Syria Elected To World Health Organization Executive Board Despite Human Rights Abuses
Human rights activists across the world were shocked, Saturday, when Syria was selected to serve on the board of the World Health Organization despite President Bashar Assad’s record of human rights abuses, including unleashing deadly bombing raids on his own citizens.
The decision sparked protests in Syria’s independent regions, where health care workers are targeted by Assad’s government.
“Dozens of medical workers in rebel-held northwest Syria on Monday protested a decision to grant President Bashar Assad s government a seat on the executive board of the World Health Organization They said Assad is responsible for bombing hospitals and clinics across the war-ravaged country,” reported the Independent.
“The decision to give Syria a seat came a decade into the country’s devastating civil war that has left untold numbers of civilians — including many health care workers — dead and injured,” the outlet added.
The change to the WHO’s executive board came during a “little-noticed session” of the group’s assembly on Saturday. “Syria was among 12 WHO member states that were chosen to appoint new members for the 34-member board in an assembly vote that faced no debate or opposition,” according to the Independent.
Syria will serve on the body’s executive board beginning Wednesday, where it will become a key decision-maker for the international health organization, which is slated to take up the issue of whether to further investigate the Chinese government over allegations that the COVID-19 virus “escaped” from a virus research laboratory in Wuhan, where the global COVID-19 pandemic was thought to originate.
The WHO previously sent a team to investigate the origins of the COVID-19 virus.
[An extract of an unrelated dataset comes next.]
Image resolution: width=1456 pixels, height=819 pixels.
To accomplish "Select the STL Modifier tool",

According to a report from the BBC, however, that team told the global health body that China refused to turn over key data necessary to understand how the pandemic was able to take root so quickly. China would not give investigators any raw patient data from Wuhan’s affected, and researchers “only received a summary” of critical data points.
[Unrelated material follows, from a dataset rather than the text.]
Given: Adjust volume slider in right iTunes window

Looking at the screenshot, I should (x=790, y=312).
Syria has its own troubles. A report from Physicians For Human Rights noted that “over the past 10 years in Syria, there were 598 attacks on health care facilities and personnel, 350 health care facilities were targeted, and 930 medical professionals were killed,” leaving their commitment to global health in question.
“Syria’s election is a travesty,” Hillel Neuer, the executive director of UN Watch, said in a statement. “It’s like appointing a pyromaniac to be the town fire chief.”
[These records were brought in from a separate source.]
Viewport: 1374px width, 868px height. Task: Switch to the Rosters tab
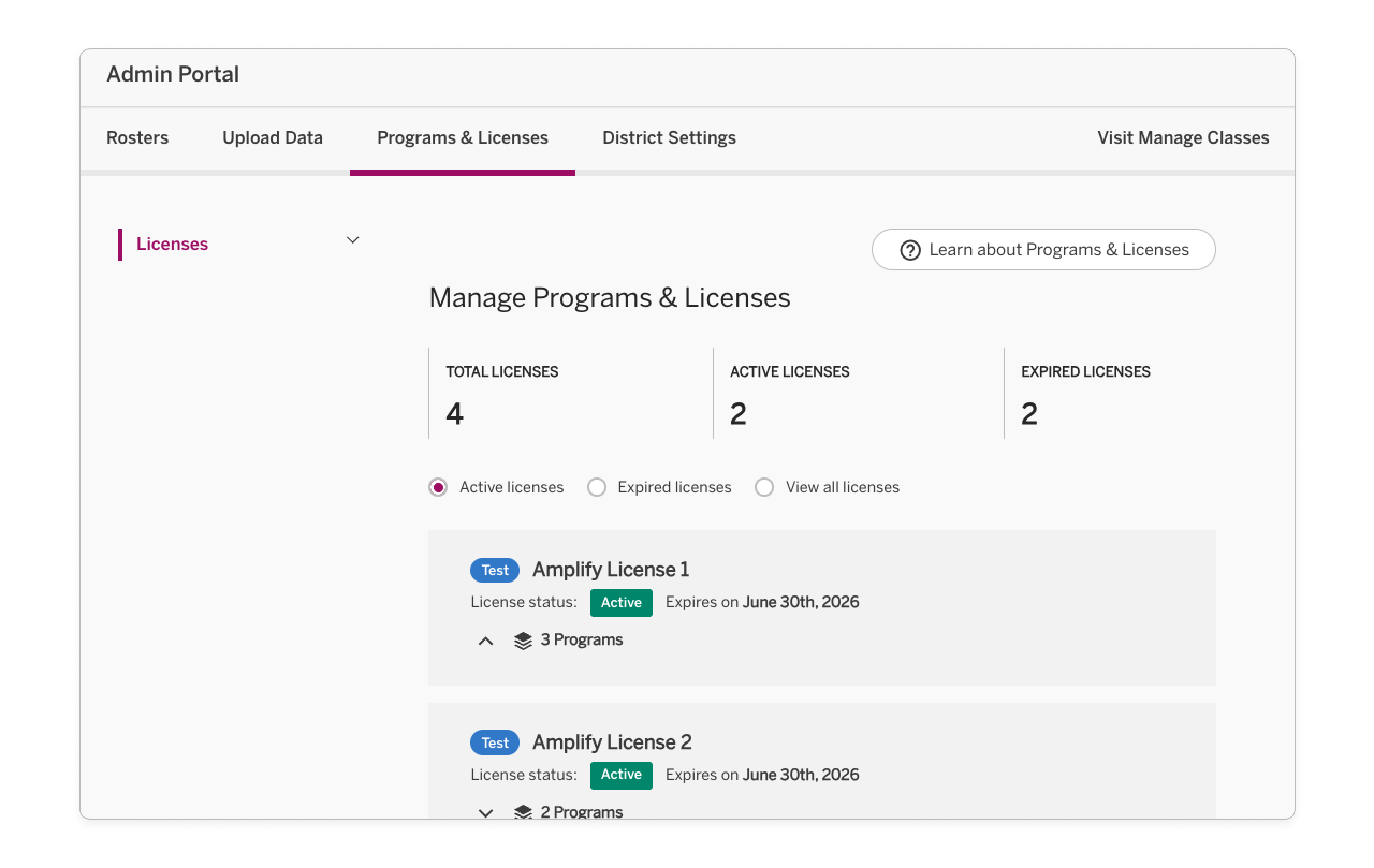[137, 138]
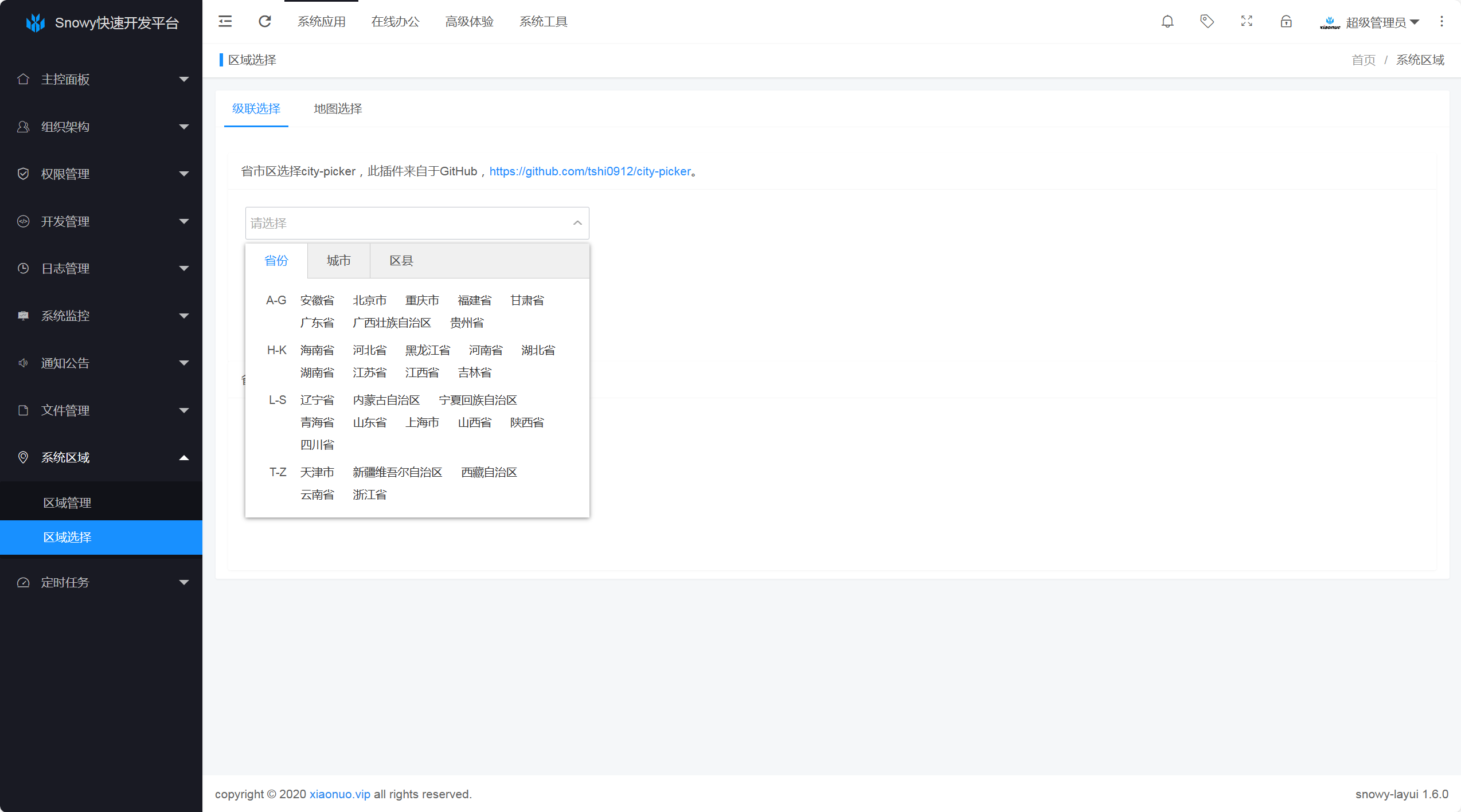Click the refresh page icon

[x=264, y=22]
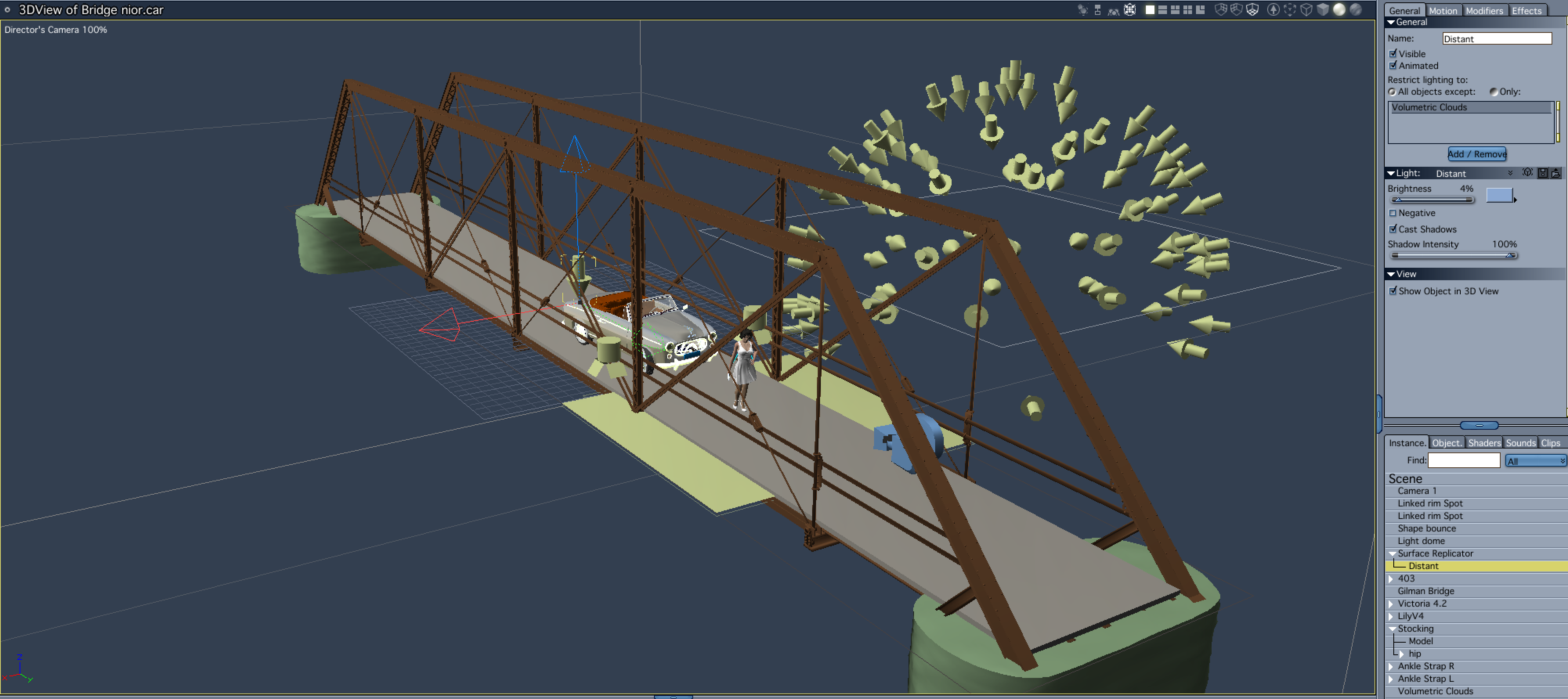The height and width of the screenshot is (699, 1568).
Task: Select the Only radio button
Action: 1493,92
“Syria’s Assad regime, with the help of its allies Russia and Iran, systematically bombs hospitals and clinics, killing doctors, nurses, and others as they care for the sick and injured,” he continued. “Health professionals have also been arrested, disappeared, imprisoned, tortured, and executed. Electing this murderous regime to govern the world’s top health body is an insult to Assad’s millions of victims, and sends a terrible message.”
Syria’s own civil defense workers, known as “white hats,” also condemned the decision.
“We are appalled by the WHO’s decision to reward the Assad regime for destroying hospitals and killing doctors and refusing to provide medical assistance to Syrians by electing it as a member of its executive board,” the group said.